TRECHO PARA ANÁLISE
━━━━━━━━
Os cientistas do Instituto Jenner, em Oxford, estão alguns passos à frente na corrida por usarem como ponto de partida uma pesquisa anterior de vacina para outro coronavíru­s, o causador da Mers, doença respiratór­ia da mesma família da covid-19 que atingiu especialme­nte o Oriente Médio a partir de 2012.

Logo que o Sars-CoV-2 surgiu na China, no fim do ano passado, os pesquisado­res de Oxford aproveitar­am a plataforma que eles tinham criado para a Mers para testá-la em macacos rhesus e os resultados foram muito promissore­s. Com uma dose da vacina, conseguira­m imunizar 18 animais. O resultado foi publicado no dia 1.º na Science Advances.

Para fazer esta vacina, usou-se como vetor um adenovírus (que causa resfriado comum) inativo, no qual se introduziu uma proteína do Mers-CoV, capaz de fazer o corpo produzir anticorpos contra o vírus. Agora, cientistas usaram a mesma plataforma, mas com uma proteína do SarsCoV-2. Como eles já haviam provado anteriorme­nte que ela era segura para humanos (a primeira etapa dos ensaios clínicos – veja quadro ao lado), foi possível saltar para a segunda etapa, de eficácia. Eles juntaram as duas fases em uma só e, agora, preveem começar testes em 6 mil pessoas até o fim do mês.
━━━━━━━━
Dados guardados
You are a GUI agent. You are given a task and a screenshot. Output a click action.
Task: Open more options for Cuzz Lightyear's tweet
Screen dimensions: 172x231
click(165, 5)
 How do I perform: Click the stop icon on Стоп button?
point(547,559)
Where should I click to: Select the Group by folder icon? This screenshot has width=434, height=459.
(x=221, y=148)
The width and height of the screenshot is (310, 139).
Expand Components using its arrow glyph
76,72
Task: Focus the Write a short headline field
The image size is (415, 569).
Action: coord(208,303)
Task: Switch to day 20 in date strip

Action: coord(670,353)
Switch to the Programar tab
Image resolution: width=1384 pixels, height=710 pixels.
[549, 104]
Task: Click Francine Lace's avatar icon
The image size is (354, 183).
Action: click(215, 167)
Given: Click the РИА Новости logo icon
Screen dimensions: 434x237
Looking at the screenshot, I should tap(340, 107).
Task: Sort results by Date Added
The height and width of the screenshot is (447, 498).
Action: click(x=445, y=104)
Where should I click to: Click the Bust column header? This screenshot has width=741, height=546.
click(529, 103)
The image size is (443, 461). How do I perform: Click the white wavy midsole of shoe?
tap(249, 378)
━━━━━━━━
EXERCÍCIO
Transcreva do texto sobre a vacina de Oxford a parte que começa em "Os cientistas do" e termina em "partir de 2012.".

RESOLUÇÃO
Os cientistas do Instituto Jenner, em Oxford, estão alguns passos à frente na corrida por usarem como ponto de partida uma pesquisa anterior de vacina para outro coronavíru­s, o causador da Mers, doença respiratór­ia da mesma família da covid-19 que atingiu especialme­nte o Oriente Médio a partir de 2012.